Dataset records
+++

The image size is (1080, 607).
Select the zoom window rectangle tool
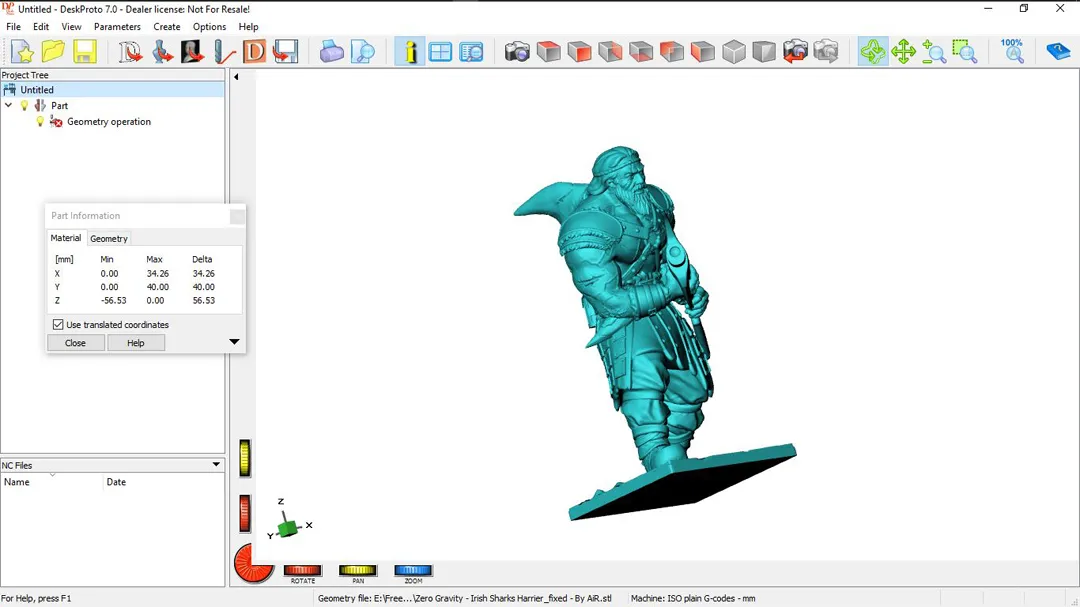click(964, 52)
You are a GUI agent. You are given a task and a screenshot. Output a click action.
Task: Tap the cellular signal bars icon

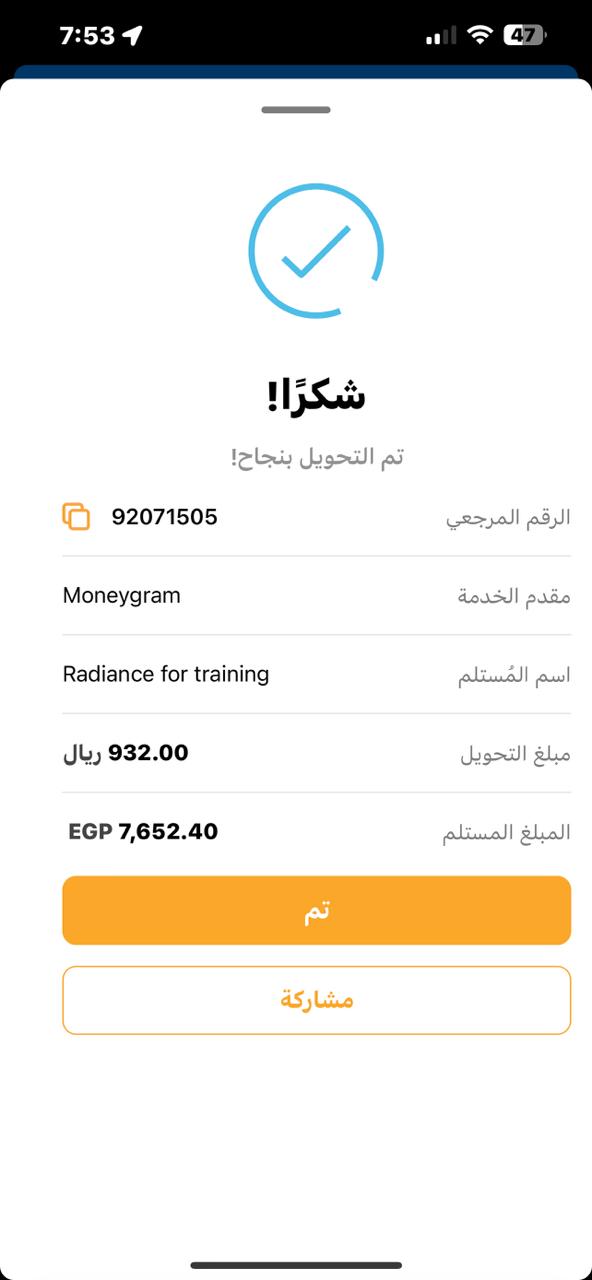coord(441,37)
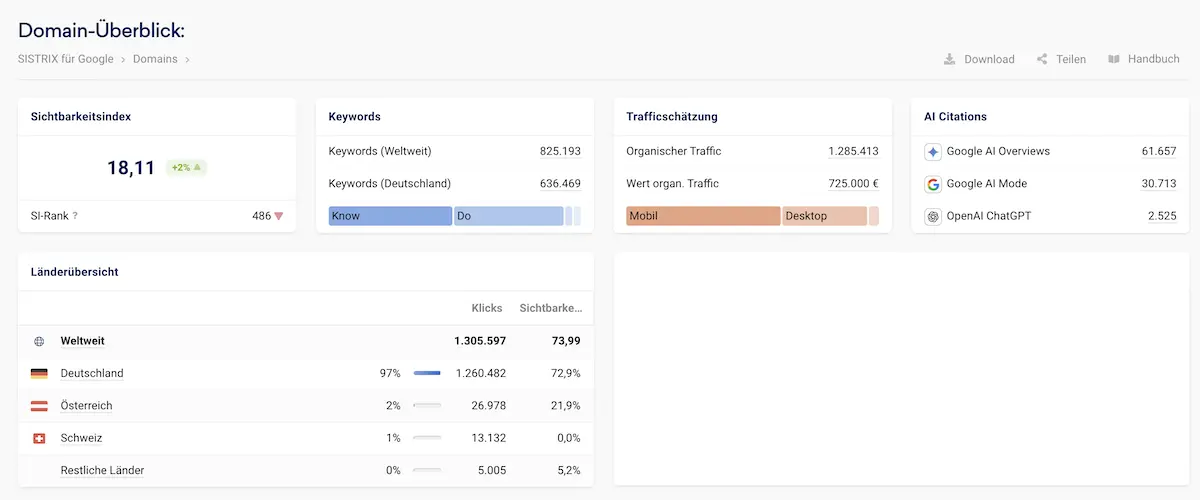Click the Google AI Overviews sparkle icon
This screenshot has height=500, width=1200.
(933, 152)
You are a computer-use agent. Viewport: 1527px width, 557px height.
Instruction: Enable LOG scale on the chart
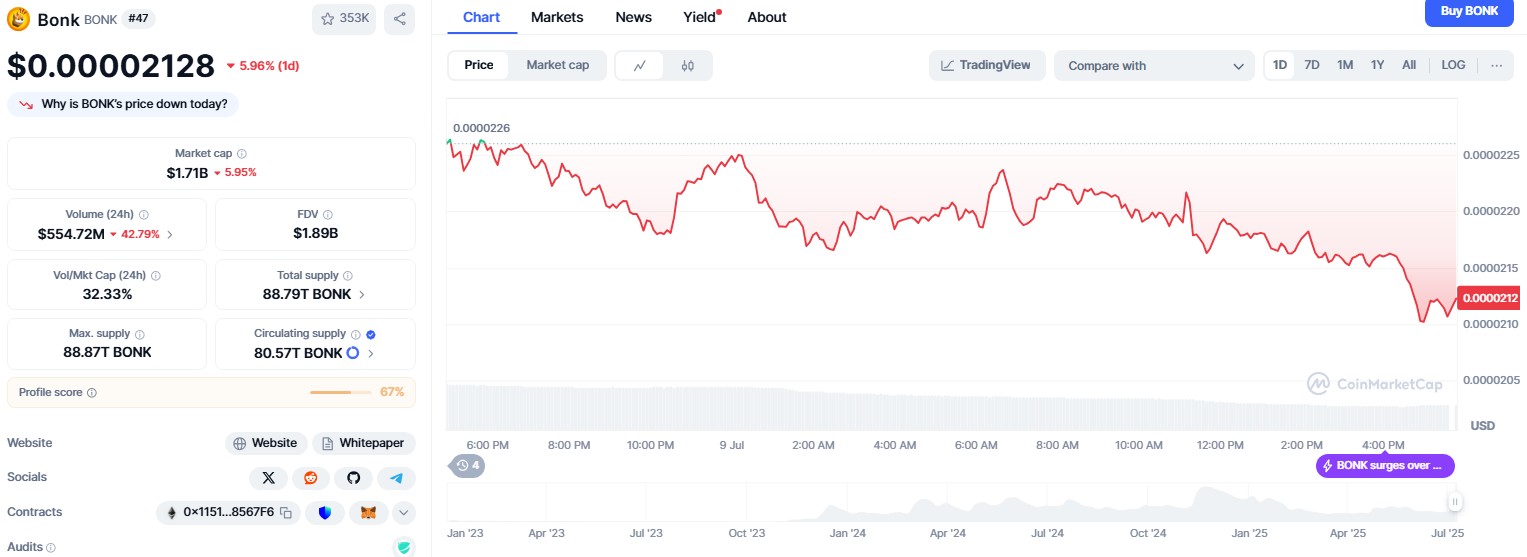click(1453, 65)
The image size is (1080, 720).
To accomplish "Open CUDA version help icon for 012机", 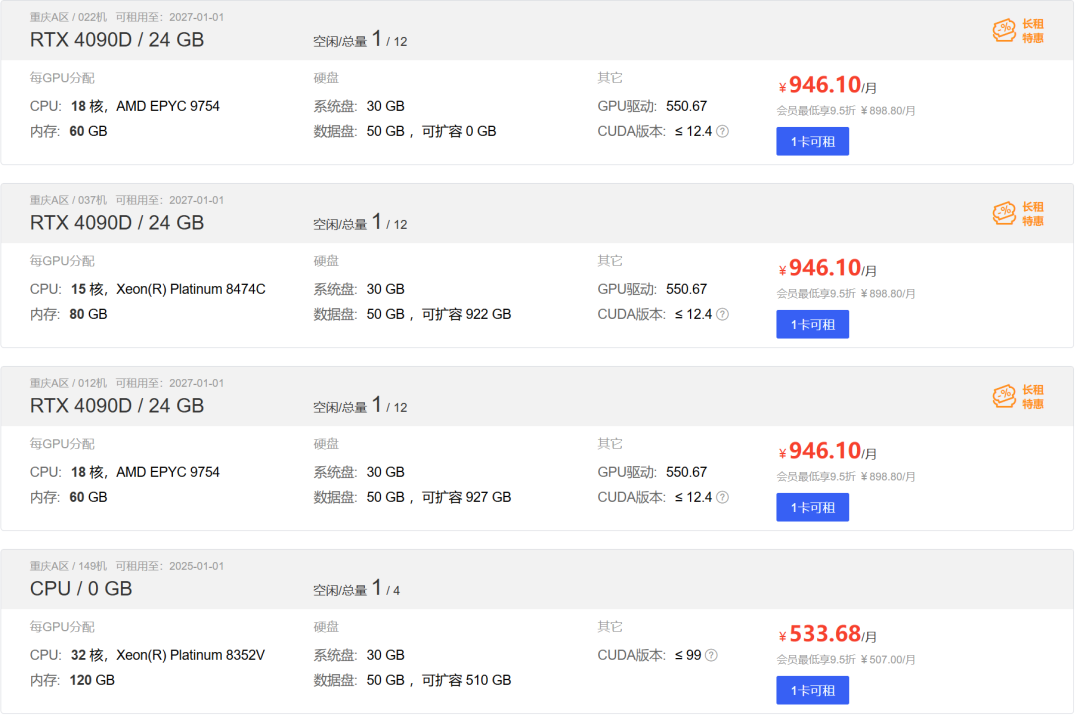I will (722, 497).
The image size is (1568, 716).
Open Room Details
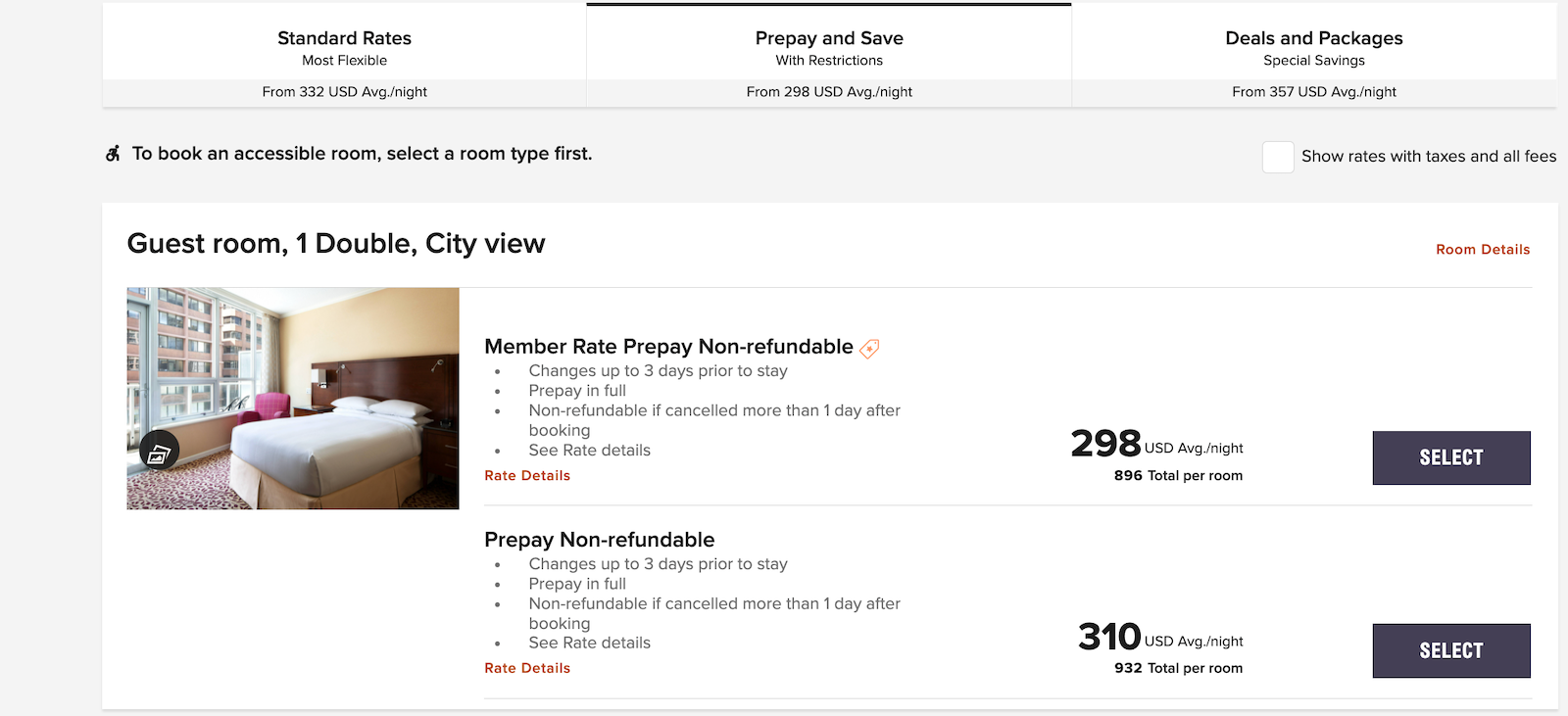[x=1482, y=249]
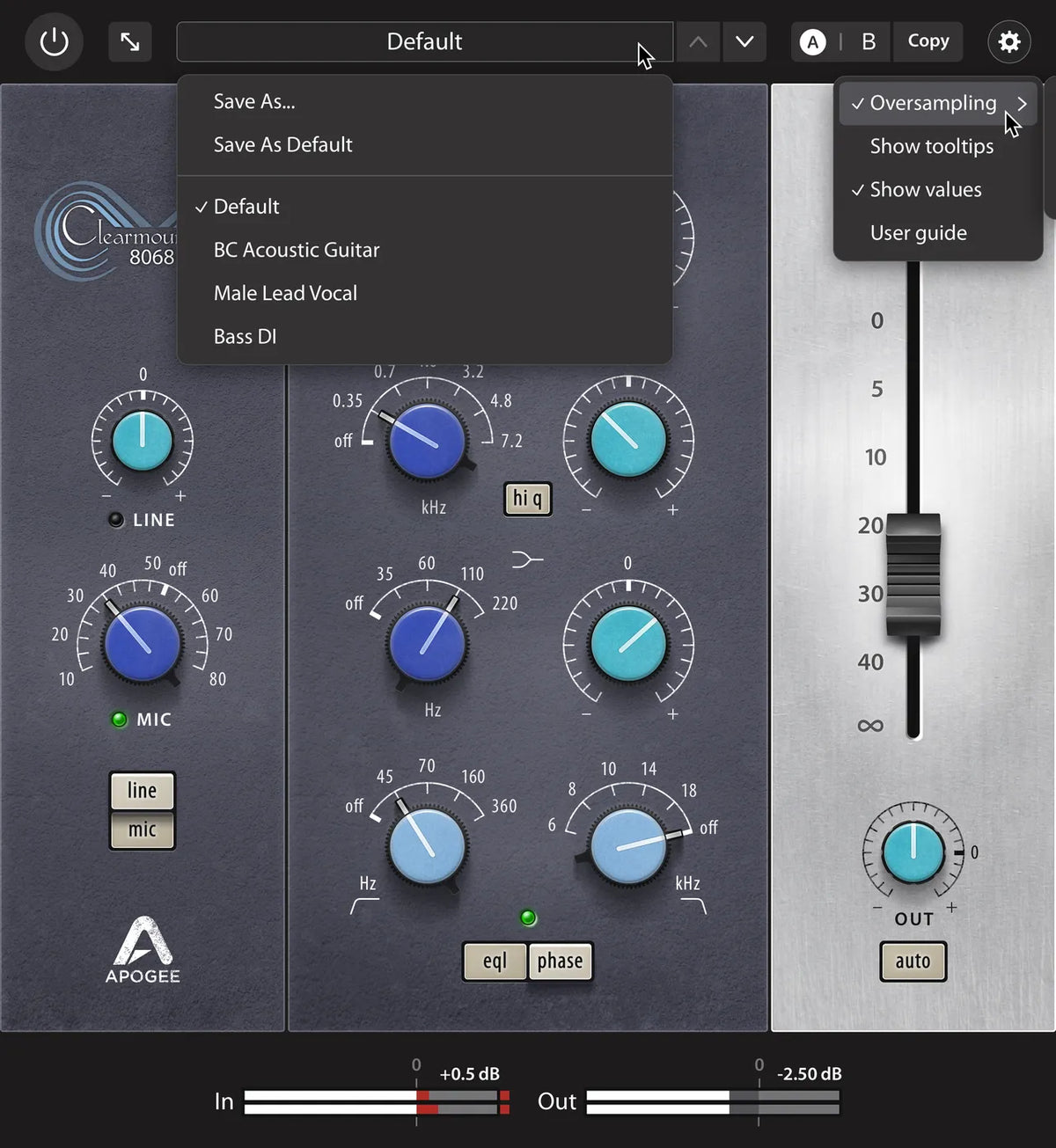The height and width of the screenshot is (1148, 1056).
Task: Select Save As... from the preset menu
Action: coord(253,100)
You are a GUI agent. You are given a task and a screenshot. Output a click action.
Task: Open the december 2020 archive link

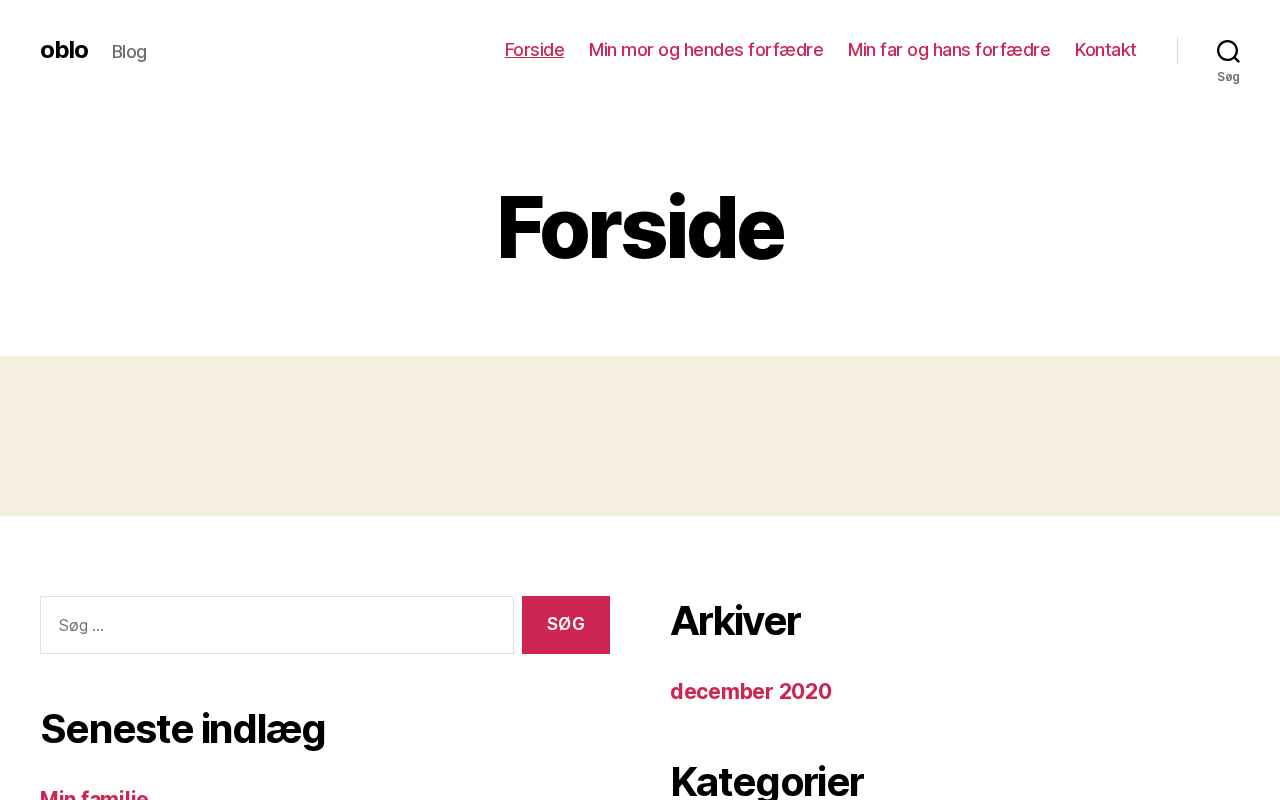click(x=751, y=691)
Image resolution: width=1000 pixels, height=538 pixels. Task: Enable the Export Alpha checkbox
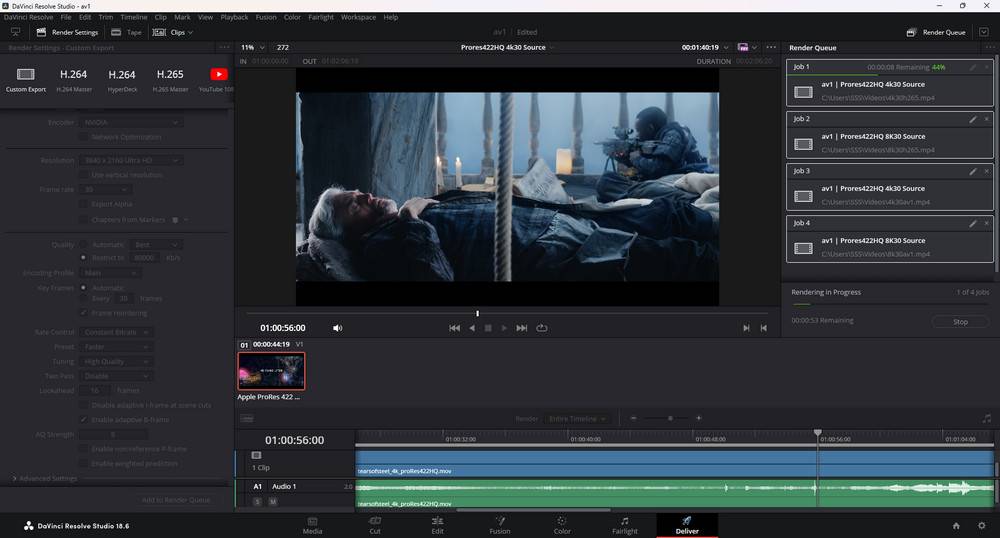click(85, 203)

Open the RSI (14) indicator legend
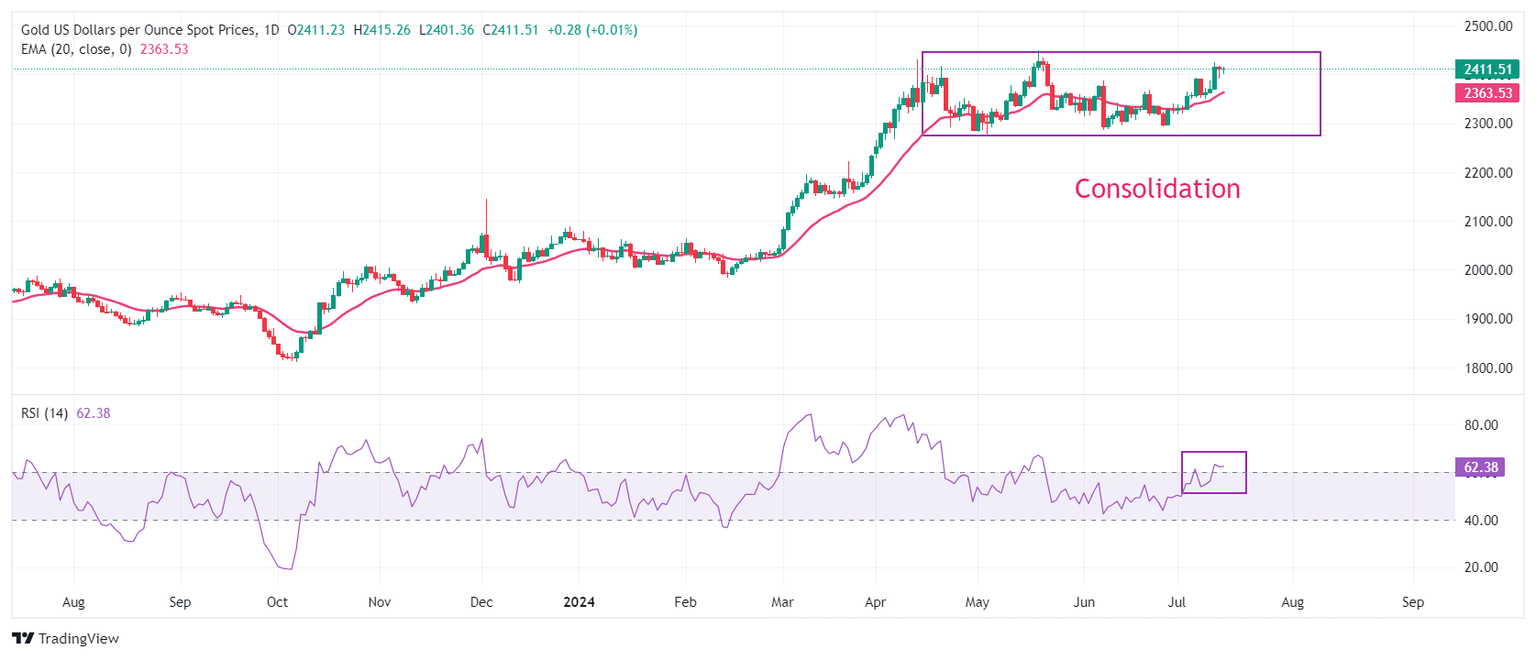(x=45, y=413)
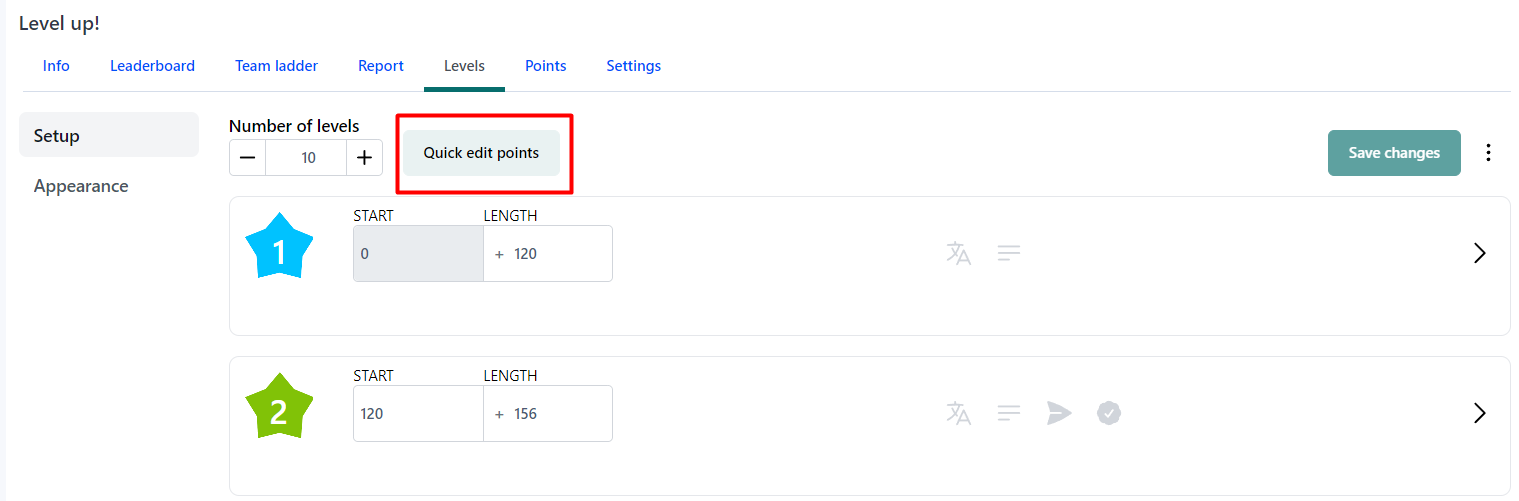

+++

Starting from the line with "Task: Tap the cellular signal bars icon" in the records above, repeat each line exactly until you have written the line with "The image size is (1080, 720).", then stop; drop the pictures.

Task: Tap the cellular signal bars icon

coord(441,37)
Click the Google AI Overviews sparkle icon
This screenshot has height=500, width=1200.
(933, 152)
You are a computer-use agent. Viewport: 1527px width, 557px height.
Instruction: Enable LOG scale on the chart
click(1453, 65)
The image size is (1080, 720).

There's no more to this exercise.